Régularisation fiscale de 90 milliards $US

Le ministre argentin du Budget et des Finances, Alfonso Prat-Gay
Photo: Victor R. Caivano Associated Press Le ministre argentin du Budget et des Finances, Alfonso Prat-Gay

Buenos Aires — Traditionnellement méfiants vis-à-vis du système bancaire, les Argentins ont massivement régularisé ces derniers mois dépôts bancaires et déclarations de biens à l’étranger, à hauteur de 90 milliards de dollars, appâtés par une amnistie fiscale généreuse.

Mardi, le ministre argentin du Budget et des Finances, Alfonso Prat-Gay, a revendiqué « un record historique », « un succès au-delà des espoirs » du gouvernement de centre droit, motivé selon lui par une confiance retrouvée dans les institutions.

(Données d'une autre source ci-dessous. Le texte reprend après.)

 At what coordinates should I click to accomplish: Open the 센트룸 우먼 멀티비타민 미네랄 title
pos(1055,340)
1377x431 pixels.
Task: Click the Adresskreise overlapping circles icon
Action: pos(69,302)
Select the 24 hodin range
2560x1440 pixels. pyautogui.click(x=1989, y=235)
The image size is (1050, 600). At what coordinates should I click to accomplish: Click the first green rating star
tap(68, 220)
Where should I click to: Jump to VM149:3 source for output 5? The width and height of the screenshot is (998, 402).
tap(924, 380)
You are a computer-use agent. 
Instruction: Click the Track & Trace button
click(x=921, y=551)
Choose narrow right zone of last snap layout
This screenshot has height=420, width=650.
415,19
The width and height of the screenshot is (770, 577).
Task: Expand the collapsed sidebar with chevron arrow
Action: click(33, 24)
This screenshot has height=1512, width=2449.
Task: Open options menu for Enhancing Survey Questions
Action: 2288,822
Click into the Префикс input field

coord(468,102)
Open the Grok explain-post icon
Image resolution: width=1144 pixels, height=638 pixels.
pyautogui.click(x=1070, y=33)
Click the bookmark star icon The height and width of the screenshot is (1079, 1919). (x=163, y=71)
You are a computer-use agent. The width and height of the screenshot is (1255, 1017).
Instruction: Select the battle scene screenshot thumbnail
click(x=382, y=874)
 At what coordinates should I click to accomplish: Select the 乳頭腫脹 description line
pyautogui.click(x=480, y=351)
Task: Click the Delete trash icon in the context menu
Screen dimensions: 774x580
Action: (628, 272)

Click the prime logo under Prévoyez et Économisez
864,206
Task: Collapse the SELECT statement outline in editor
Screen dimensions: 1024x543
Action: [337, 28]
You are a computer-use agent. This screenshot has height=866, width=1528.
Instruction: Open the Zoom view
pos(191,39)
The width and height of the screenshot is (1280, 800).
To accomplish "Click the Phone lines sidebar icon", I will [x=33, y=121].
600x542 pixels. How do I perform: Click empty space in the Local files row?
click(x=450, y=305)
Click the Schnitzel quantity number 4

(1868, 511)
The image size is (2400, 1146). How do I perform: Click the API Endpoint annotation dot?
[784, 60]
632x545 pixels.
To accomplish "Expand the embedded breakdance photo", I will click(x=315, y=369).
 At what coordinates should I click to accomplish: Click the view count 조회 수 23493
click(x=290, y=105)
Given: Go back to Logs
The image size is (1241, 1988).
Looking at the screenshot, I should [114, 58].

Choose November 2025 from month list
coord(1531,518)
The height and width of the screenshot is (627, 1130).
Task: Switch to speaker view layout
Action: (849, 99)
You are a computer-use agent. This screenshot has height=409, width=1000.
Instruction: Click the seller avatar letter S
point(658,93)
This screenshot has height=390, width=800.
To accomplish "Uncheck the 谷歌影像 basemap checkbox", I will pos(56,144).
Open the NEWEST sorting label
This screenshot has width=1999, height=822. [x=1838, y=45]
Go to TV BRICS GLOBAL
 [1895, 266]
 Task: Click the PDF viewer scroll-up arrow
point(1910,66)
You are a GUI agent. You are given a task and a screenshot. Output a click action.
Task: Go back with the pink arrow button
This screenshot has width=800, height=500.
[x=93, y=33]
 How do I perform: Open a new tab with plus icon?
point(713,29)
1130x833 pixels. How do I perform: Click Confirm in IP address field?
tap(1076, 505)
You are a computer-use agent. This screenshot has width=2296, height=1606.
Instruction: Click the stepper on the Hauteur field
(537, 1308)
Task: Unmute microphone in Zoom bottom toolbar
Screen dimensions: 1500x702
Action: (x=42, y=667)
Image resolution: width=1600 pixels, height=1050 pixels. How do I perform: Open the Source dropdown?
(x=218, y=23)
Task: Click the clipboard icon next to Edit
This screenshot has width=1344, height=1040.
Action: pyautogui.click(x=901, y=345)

Les Argentins avaient jusqu’au 31 décembre pour transmettre au fisc leur déclaration de patrimoine, moyennant une pénalité réduite. Ils peuvent encore le faire jusqu’au 31 mars, avec une pénalité supérieure. Certains ont choisi de rapatrier l’argent placé sur des comptes en Uruguay, aux États-Unis ou en Europe vers l’Argentine, d’autres ont choisi de déclarer au fisc argentin les dépôts bancaires et les maisons ou appartements à Miami ou à Punta del Este (Uruguay), la cité balnéaire chic des Latinoaméricains.

Sans nier une confiance accrue des Argentins les plus aisés, l’économiste Dante Sica considère que la peur du gendarme fiscal est la principale motivation. « À l’heure où se renforce dans le monde la lutte contre le terrorisme et le trafic de drogue, il est chaque jour plus difficile d’avoir des biens non déclarés », fait-il remarquer. « Il y a une grosse pression, il y a de plus en plus d’échange d’informations entre les administrations fiscales », ajoute-t-il.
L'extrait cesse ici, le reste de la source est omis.